___ Records ___

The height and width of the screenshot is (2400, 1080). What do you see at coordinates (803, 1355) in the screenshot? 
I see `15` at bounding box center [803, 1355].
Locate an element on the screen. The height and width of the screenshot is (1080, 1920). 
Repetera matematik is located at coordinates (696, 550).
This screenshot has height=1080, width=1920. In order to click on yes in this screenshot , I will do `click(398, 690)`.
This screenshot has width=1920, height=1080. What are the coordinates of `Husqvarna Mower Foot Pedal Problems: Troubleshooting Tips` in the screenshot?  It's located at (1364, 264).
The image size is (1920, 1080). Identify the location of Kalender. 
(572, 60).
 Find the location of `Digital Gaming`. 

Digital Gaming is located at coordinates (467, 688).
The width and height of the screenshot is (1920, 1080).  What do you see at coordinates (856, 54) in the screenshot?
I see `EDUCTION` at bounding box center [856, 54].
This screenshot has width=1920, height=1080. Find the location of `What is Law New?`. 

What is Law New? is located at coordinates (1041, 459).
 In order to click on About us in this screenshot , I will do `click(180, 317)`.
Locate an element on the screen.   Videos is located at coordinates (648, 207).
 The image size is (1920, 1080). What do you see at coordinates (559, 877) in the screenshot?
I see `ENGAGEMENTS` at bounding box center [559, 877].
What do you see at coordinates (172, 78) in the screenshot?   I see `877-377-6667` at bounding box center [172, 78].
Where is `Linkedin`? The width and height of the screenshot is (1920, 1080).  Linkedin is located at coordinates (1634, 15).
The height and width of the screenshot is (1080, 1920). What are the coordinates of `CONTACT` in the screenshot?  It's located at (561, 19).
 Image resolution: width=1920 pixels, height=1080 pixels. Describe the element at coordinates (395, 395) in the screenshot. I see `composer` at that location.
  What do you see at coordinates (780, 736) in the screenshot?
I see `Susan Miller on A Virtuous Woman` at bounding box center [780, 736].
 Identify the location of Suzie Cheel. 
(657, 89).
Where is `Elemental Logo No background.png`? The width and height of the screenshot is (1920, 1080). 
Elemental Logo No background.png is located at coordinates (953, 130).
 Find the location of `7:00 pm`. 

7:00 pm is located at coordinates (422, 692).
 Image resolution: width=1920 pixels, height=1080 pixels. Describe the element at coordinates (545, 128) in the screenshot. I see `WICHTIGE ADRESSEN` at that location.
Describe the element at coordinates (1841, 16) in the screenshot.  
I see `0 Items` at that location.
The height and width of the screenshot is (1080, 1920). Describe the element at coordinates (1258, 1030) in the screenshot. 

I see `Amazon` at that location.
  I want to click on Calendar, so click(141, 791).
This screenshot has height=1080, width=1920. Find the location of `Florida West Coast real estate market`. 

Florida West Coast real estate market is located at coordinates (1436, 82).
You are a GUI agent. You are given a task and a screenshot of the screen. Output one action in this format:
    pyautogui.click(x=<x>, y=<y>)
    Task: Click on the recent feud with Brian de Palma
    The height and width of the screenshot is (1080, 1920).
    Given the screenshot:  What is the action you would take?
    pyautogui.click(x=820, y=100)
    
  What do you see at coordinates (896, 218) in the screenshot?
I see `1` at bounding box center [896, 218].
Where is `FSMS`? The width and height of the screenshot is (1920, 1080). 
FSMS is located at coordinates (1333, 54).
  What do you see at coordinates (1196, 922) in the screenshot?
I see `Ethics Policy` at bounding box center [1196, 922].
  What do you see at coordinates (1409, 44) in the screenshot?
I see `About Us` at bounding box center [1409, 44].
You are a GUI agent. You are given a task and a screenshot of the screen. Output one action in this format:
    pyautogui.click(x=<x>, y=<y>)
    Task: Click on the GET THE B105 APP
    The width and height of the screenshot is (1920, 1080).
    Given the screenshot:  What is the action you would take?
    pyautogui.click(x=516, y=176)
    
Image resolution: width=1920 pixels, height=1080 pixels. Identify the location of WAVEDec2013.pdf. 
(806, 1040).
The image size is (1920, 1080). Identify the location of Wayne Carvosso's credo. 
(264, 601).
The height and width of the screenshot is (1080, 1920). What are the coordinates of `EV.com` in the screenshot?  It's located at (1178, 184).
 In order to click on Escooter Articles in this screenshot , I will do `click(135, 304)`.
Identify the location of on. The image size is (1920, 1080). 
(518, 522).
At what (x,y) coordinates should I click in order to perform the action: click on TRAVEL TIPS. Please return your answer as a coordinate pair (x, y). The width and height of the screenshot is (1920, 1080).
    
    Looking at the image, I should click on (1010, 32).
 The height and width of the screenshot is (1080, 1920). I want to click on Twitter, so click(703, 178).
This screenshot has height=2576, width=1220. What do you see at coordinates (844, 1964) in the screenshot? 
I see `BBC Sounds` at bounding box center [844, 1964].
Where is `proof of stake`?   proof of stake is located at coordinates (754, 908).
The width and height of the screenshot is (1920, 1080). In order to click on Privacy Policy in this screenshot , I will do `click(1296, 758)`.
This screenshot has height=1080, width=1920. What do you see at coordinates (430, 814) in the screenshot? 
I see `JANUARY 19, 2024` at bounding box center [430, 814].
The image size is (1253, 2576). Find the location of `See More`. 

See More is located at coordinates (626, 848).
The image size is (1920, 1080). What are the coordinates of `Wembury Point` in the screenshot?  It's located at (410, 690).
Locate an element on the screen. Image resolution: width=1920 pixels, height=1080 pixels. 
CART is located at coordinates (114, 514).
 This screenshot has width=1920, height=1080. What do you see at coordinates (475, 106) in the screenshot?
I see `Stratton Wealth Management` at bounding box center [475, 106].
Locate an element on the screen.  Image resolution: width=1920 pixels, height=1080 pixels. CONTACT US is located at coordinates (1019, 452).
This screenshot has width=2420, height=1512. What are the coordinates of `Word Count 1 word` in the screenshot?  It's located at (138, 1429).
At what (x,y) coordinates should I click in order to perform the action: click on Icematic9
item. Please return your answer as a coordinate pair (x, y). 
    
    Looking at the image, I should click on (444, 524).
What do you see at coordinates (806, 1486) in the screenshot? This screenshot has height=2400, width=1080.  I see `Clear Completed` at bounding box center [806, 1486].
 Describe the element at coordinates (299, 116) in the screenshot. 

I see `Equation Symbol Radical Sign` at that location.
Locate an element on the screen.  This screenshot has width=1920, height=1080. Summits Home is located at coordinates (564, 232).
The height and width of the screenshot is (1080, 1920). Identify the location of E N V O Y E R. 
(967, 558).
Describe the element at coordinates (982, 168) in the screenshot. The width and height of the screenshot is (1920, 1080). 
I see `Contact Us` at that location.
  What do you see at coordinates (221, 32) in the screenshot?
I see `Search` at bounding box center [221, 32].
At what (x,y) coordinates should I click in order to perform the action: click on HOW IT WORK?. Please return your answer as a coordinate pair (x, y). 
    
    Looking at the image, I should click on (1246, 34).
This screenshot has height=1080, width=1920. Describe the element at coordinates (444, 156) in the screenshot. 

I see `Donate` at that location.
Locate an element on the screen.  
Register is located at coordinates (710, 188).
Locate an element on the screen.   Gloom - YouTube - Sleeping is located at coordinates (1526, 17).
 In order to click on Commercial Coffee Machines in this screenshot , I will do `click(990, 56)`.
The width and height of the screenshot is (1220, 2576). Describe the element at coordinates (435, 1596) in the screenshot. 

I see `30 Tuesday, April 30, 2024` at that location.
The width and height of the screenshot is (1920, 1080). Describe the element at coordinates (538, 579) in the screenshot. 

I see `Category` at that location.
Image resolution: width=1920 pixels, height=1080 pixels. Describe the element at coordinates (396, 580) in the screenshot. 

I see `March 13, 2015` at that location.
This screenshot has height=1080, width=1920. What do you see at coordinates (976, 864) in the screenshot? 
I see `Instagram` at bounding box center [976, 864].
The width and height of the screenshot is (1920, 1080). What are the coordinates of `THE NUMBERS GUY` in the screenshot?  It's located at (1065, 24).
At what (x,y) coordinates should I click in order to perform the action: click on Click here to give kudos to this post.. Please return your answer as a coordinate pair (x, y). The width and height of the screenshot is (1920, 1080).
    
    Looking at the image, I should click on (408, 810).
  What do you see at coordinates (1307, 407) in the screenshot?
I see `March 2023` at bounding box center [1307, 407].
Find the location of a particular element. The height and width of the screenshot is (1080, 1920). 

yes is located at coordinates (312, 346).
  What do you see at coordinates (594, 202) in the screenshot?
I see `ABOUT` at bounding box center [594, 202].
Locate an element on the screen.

___

Prompt:
Copy out the listing lines exactly, everything from the line containing "click on Click" down to the line containing "What do you see at coordinates (1307, 407)", including both of those lines.

Full response:
At what (x,y) coordinates should I click in order to perform the action: click on Click here to give kudos to this post.. Please return your answer as a coordinate pair (x, y). The width and height of the screenshot is (1920, 1080).
    
    Looking at the image, I should click on (408, 810).
  What do you see at coordinates (1307, 407) in the screenshot?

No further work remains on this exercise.